Domingo, 30 de septiembre de 2007 | Hoy
Por Luis Pedro Toni
Estaba primero el Lorraine en la vereda de enfrente de la calle Corrientes, y cruzando la 9 de Julio, doblando en Esmeralda, el Biarritz. En 1967 vino la sala Leopoldo Lugones, en el San Martín, y de alguna manera en ella se mantuvo encendida la llama del cine que aprendimos a amar en aquellas dos salas. Cuarenta años para un escenario que con justicia lleva el nombre de uno de los cuatro excelentes escritores que tuvo el país, según mi modesta opinión, junto al Sarmiento de Facundo, Castellani de Camperas y Borges de todo, es mucho y vale el esfuerzo de quienes lo dirigieron y lo conducen. Subir al décimo piso, pensando en el título que se va a ver lo recoge a uno en la reflexión casi religiosa del arte. Por lo general a los cronistas que trabajamos en medios masivos, sobre todo electrónicos, casi no nos dan tiempo para comentar estas cosas, salvo alguna mención, porque dicen los editores que el pueblo quiere saber, por ejemplo estos días, si Pampita le puso los cuernos a Martín... Y esto tiene su beneficio, ya que uno va a la Lugones y se alimenta culturalmente, aunque a veces no se lo puede contar a la gente. Es para uno. Pasan por mi mente Un tranvía llamado deseo, Los 400 golpes, El salario del miedo, Le defroqué, las primeras ediciones de Cahiers du cinéma que se vendían en el hall, con un atraso de 20 días a su fecha de salida en París, las funciones del cineclub inicial de Sammaritano... Retrospectivas japonesas, mexicanas, indias, o el Cannes de Gilles Jacob, o la reciente Luces al atardecer de Aki Kaurismäki que trajo la visita de una de las actrices del film. Lujos que como tantos otros visitantes se puede dar la Lugones en estos primeros cuarenta años.

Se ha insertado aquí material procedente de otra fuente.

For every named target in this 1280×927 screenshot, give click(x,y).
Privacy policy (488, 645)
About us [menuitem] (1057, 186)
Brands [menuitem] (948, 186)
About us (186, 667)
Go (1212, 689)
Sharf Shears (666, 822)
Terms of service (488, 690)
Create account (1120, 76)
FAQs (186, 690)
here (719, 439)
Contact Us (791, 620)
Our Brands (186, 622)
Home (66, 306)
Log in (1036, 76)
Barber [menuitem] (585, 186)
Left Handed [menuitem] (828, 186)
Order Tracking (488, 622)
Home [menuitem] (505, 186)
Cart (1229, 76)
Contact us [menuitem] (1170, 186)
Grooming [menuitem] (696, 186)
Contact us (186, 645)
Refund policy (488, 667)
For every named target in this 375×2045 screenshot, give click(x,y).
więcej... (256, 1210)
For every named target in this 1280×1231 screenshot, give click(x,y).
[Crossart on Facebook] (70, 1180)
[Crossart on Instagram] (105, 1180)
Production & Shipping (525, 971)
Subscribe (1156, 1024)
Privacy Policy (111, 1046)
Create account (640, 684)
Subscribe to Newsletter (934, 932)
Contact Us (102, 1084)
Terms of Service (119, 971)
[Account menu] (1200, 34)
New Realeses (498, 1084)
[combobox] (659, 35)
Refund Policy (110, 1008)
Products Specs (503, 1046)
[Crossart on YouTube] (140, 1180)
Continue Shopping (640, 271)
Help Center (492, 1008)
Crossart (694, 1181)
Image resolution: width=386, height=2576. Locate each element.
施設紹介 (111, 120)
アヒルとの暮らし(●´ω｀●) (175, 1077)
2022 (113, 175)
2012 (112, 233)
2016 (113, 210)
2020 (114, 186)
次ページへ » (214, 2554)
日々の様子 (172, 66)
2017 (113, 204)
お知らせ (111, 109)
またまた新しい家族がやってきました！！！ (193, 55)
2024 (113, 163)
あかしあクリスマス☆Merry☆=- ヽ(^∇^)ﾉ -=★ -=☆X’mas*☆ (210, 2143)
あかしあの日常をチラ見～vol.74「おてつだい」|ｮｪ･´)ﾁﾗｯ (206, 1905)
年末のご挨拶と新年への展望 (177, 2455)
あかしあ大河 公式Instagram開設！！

Desaparecieron el Lorraine y el Biarritz, pero quedó el Sammaritano club en el Cosmos y el Gaumont, por Diagonal Norte el sótano del Arte y más lejos por Cabildo el salvado Savoy bautizado Arteplex, e impávida con su gravitante programación permanece la Sala Leopoldo Lugones, programada ahora con exigencia por Luciano Monteagudo, en un complejo que dirige Kive Staif, al parecer por los buenos frutos, difícil de reemplazar.
La frutilla de la torta con las 40 velitas podría ser algún aporte necesario para remodelar ese templo cercano al cielo, con algunos declives en su platea. Para que cuando nos tocan las últimas filas no tengamos que hacer fintas para armar las imágenes de pantalla. Pero igual seguirá siendo un teatro de privilegio espiritual.